Apart from the expected dog introgression into gray wolves (Canis lupus), gene flow was also uncovered between gray wolves, golden jackals (Canis aureus) and African golden wolves (Canis anthus). In addition, the African golden wolf also received genetic material from the Ethiopian wolf (Canis simensis). This complex web of interactions prompted the researchers to have a closer look at the African golden wolf. Detailed analyses indicated that this wolf is probably a hybrid species between Ethiopian wolf and gray wolf, which contributed 28% and 72% of the genetic material, respectively.
Finally, the genomes of gray wolf and coyote (Canis latrans) contain a fraction of DNA that cannot be attributed to any extant species. The researchers suggest that this is the outcome of hybridization with an as-yet-unidentified species, a so-called ghost lineage. A similar scenario has recently been proposed in human evolution, based on deep learning analyses. I wouldn’t be surprised if more “spooky introgression in the distant past” will be uncovered in other systems. Stay tuned!

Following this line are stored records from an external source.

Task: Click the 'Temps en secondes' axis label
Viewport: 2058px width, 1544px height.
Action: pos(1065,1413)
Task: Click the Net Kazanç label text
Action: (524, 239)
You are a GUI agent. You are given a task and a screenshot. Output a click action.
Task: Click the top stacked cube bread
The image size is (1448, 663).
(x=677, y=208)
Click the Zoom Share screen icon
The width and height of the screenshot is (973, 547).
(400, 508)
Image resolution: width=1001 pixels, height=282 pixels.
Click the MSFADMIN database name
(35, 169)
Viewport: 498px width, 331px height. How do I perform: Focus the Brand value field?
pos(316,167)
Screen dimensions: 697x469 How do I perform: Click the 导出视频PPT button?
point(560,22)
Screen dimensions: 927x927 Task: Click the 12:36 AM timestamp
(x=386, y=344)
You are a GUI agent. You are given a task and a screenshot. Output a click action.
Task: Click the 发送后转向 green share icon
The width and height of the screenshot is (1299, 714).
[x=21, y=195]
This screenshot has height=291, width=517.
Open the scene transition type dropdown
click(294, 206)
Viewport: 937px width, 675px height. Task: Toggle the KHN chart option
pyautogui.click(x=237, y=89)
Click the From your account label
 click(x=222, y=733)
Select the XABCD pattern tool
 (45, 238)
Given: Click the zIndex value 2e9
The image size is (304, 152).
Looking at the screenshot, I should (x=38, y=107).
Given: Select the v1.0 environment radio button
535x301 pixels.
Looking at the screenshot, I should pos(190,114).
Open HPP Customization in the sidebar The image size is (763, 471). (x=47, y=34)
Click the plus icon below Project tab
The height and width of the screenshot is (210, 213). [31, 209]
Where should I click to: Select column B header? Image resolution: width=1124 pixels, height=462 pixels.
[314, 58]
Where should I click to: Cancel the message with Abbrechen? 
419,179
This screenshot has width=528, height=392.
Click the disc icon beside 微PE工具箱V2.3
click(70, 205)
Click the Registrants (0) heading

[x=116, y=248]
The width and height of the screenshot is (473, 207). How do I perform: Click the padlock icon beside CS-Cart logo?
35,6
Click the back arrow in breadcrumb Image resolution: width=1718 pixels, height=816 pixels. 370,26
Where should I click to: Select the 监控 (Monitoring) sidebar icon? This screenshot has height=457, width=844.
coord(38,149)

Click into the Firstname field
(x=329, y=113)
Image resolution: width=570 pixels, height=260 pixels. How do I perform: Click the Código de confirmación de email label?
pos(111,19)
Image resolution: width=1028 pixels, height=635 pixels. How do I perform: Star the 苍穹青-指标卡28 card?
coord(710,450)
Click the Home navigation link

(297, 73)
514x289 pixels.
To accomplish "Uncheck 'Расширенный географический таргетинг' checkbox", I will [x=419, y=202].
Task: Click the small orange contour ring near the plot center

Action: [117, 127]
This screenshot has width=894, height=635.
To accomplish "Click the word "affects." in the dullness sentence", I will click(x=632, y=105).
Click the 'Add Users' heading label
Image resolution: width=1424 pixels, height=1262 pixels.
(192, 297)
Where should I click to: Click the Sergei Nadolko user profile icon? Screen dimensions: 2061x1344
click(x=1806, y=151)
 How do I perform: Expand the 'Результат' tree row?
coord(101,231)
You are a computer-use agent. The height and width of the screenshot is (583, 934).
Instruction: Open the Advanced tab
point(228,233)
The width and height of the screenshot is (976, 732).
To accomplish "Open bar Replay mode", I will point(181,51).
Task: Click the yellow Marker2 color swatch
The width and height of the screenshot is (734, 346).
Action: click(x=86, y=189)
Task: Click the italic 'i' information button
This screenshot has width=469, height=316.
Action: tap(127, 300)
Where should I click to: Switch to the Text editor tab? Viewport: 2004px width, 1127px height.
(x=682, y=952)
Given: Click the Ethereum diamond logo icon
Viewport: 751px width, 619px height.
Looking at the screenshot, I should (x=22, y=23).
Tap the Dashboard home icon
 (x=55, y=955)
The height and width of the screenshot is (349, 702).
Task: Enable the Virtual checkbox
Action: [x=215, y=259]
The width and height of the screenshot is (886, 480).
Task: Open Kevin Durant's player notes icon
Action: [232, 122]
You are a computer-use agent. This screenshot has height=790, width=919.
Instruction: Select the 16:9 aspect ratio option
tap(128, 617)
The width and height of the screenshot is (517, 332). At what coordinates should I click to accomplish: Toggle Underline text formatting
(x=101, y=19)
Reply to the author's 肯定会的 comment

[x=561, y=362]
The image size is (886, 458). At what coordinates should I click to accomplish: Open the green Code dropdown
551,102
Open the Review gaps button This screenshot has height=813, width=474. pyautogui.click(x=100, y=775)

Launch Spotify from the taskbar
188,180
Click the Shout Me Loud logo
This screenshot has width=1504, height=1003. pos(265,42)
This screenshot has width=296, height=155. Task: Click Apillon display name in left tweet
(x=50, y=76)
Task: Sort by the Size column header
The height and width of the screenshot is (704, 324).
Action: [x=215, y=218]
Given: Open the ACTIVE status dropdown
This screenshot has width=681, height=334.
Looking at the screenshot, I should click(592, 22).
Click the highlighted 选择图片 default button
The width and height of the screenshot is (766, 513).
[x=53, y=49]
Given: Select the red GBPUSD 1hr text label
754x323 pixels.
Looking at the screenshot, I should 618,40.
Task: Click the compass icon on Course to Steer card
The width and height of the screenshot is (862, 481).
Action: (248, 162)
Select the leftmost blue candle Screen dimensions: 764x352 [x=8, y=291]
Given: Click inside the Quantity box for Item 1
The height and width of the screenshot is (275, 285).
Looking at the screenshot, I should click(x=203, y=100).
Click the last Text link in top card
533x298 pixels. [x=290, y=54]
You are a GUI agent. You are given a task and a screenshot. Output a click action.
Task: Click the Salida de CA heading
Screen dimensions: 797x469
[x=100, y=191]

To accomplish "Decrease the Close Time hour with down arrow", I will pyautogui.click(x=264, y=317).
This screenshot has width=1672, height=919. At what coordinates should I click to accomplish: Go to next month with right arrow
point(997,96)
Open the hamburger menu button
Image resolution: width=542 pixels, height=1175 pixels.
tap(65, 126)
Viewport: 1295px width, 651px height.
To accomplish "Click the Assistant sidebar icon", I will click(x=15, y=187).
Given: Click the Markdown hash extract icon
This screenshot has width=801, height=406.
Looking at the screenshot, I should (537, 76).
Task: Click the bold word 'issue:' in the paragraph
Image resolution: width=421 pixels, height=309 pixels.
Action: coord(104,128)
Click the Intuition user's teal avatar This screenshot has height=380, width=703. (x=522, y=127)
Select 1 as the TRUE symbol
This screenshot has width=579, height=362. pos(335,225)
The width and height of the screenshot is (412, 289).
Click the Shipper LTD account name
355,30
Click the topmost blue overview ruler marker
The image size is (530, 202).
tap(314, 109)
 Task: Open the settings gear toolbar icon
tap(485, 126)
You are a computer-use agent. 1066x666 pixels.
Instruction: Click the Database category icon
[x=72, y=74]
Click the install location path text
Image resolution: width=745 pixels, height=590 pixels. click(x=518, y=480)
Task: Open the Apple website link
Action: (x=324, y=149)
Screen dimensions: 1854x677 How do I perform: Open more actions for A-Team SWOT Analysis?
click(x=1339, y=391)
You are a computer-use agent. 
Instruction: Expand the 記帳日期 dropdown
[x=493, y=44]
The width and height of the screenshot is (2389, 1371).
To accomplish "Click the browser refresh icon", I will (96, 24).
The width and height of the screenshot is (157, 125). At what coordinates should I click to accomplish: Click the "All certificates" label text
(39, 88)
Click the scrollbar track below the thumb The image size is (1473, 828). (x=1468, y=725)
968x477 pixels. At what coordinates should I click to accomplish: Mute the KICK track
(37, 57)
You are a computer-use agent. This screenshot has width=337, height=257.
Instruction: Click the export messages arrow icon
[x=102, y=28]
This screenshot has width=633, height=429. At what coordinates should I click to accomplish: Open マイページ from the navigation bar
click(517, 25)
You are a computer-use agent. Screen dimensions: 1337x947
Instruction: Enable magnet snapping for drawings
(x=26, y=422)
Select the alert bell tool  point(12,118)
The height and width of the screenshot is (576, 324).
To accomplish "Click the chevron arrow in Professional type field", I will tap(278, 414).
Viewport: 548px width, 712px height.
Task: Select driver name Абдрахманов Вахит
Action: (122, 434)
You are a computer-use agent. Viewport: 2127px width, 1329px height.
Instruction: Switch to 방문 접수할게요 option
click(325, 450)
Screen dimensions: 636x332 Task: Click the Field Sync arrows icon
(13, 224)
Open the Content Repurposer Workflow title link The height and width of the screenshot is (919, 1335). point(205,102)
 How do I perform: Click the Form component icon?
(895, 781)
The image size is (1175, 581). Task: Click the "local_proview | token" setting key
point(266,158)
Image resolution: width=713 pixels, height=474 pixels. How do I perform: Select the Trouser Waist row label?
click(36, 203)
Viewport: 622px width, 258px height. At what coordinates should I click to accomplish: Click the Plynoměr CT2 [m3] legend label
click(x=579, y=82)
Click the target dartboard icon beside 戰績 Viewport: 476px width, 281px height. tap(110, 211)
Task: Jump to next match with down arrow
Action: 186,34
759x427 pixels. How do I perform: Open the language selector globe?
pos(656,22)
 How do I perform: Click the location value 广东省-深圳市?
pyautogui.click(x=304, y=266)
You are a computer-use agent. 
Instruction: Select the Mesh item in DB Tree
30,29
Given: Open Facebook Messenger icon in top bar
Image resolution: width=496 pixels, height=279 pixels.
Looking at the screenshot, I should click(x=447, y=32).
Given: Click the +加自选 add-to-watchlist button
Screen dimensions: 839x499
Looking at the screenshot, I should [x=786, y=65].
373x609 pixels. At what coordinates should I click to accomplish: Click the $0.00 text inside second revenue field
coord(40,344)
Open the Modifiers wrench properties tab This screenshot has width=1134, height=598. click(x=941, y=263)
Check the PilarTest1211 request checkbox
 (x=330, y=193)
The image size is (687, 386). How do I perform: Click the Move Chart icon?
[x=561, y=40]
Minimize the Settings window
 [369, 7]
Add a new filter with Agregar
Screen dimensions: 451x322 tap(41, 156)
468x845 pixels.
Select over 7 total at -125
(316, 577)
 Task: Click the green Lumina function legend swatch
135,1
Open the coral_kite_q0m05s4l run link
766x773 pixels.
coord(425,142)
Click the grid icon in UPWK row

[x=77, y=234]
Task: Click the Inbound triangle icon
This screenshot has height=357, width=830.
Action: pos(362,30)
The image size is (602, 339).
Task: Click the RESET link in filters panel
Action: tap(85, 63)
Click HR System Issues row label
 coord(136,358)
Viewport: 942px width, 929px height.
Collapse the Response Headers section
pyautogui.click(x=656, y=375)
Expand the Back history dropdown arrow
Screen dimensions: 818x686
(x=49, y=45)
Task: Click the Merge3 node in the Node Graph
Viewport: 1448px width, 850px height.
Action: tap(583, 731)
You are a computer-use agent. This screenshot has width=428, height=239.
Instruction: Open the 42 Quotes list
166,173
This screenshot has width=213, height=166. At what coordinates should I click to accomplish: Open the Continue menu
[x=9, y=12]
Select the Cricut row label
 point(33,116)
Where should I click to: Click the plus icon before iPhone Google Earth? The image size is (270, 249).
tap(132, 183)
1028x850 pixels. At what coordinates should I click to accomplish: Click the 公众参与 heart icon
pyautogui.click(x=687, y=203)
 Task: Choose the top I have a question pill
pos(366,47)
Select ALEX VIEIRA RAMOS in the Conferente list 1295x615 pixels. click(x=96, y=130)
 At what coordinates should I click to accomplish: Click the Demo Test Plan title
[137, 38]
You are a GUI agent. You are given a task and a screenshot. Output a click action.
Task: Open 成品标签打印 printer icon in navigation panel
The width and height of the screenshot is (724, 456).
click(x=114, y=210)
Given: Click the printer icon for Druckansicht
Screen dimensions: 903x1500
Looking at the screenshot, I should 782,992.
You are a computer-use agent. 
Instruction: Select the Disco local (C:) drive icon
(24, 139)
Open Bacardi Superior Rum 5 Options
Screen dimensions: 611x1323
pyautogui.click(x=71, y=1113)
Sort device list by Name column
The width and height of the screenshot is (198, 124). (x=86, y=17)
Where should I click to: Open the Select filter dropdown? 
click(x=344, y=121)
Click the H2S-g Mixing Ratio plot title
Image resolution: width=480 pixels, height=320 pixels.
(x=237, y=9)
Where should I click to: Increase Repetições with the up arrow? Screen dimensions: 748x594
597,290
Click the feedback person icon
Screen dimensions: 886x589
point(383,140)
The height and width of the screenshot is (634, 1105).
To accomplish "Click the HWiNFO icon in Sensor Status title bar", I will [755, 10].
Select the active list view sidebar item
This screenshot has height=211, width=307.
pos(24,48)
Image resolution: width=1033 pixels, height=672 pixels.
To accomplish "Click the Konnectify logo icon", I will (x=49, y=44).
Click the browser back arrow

Gopalakrishnan, S., Sinding, M.S., Ramos-Madrigal, J., Niemann, J., Samaniego Castruita, J.A., Vieira, F.G.,Carøe, C., Montero, M., Kuderna, L., Serres, A., González-Basallote, V.M., Liu, Y., Wang, G., Marques-Bonet, T., Mirarab, S., Fernandes, C., Gaubert, P., Koepfli, K., Budd, J., Rueness, E.K., Heide-Jørgensen, M.P., Petersen, B., Sicheritz-Ponten, T., Bachmann, L., Wiig, Ø., Hansen, A.J. & Gilbert, M.T.P. (2018) Interspecific Gene Flow Shaped the Evolution of the Genus Canis. Current Biology, 28(21):3441-3449.